Use support keys only when instructed by Dremio Support. If misused, they can alter the application's behavior and lead to unexpected failures.

Using the Dremio Admin CLI on Kubernetes

The Dremio Admin CLI is the mechanism to back up, restore, add internal users, etc. For more information on the various commands the see CLI reference previously linked. In order to run the CLI commands you need to access either the dremio-master-0 or dremio-admin pod. This requires the use of the kubectl command line tool and access to the Kubernetes cluster and namespace where Dremio is deployed.

note

The term master is a legacy label used in this command. We now refer to this as the main coordinator pod.

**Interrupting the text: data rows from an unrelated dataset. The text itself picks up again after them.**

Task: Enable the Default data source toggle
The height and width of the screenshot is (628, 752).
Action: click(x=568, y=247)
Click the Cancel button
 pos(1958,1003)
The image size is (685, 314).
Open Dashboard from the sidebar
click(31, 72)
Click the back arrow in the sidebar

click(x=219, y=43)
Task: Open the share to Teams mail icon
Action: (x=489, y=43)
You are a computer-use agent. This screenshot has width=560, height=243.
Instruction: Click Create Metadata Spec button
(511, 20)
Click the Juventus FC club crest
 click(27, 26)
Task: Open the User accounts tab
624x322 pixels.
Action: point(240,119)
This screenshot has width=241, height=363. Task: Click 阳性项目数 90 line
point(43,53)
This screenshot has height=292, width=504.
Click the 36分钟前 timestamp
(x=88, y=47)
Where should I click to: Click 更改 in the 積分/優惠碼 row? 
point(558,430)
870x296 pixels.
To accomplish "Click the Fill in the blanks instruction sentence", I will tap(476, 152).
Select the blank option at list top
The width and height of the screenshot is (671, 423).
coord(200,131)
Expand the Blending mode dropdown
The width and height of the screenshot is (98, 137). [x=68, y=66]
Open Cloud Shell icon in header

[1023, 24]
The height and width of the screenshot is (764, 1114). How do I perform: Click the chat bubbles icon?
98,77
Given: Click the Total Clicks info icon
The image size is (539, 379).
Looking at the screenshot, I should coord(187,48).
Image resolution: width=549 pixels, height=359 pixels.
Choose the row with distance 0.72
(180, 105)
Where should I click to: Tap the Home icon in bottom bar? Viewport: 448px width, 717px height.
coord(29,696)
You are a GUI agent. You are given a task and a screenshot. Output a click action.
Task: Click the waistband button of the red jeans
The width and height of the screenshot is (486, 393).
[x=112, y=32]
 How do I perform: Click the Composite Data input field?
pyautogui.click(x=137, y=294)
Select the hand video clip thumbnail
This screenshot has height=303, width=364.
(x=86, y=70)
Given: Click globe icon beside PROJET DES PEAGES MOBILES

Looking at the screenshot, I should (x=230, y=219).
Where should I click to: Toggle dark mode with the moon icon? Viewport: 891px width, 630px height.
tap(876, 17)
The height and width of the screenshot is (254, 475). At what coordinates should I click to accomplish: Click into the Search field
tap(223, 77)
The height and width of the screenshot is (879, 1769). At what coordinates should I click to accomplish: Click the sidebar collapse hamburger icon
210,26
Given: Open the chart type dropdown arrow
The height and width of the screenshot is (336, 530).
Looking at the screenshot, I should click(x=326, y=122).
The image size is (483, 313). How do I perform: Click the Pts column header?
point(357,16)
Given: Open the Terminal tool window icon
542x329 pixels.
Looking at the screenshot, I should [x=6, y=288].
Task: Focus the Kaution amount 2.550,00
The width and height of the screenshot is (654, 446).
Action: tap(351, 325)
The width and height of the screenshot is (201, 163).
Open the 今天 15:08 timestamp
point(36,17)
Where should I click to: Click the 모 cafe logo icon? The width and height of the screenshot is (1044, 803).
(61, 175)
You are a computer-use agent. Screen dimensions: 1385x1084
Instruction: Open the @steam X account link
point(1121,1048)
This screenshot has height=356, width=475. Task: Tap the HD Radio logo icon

Some CLI commands like Backup require Dremio to be online. This means Dremio must be deployed normally per Deploying Dremio to Kubernetes. When inspecting Dremio's pods, dremio-master-0 must be present and RUNNING to be considered online.

Some CLI commands like Clean require Dremio to be offline. To use them, Dremio must be deployed and running in admin mode. If not, you must redeploy Dremio in admin mode. The requirements section for each command will note whether Dremio should be online or offline. If it is not mentioned, then the command will work in either case.

To redeploy Dremio in admin mode, you must run a helm upgrade command where the DremioAdmin flag is set to true. Here is a templated example command:

helm upgrade <chart-release-name> oci://quay.io/dremio/dremio-helm -f <your-local-path>/values-overrides.yaml --version <helm-chart-version> --set DremioAdmin=true

This command will cause the shutdown of the Coordinators and Executors. In their place will start the dremio-admin pod. Crucially, this pod will mount the dremio-master-0 volume allowing for operations on the constituent KV store.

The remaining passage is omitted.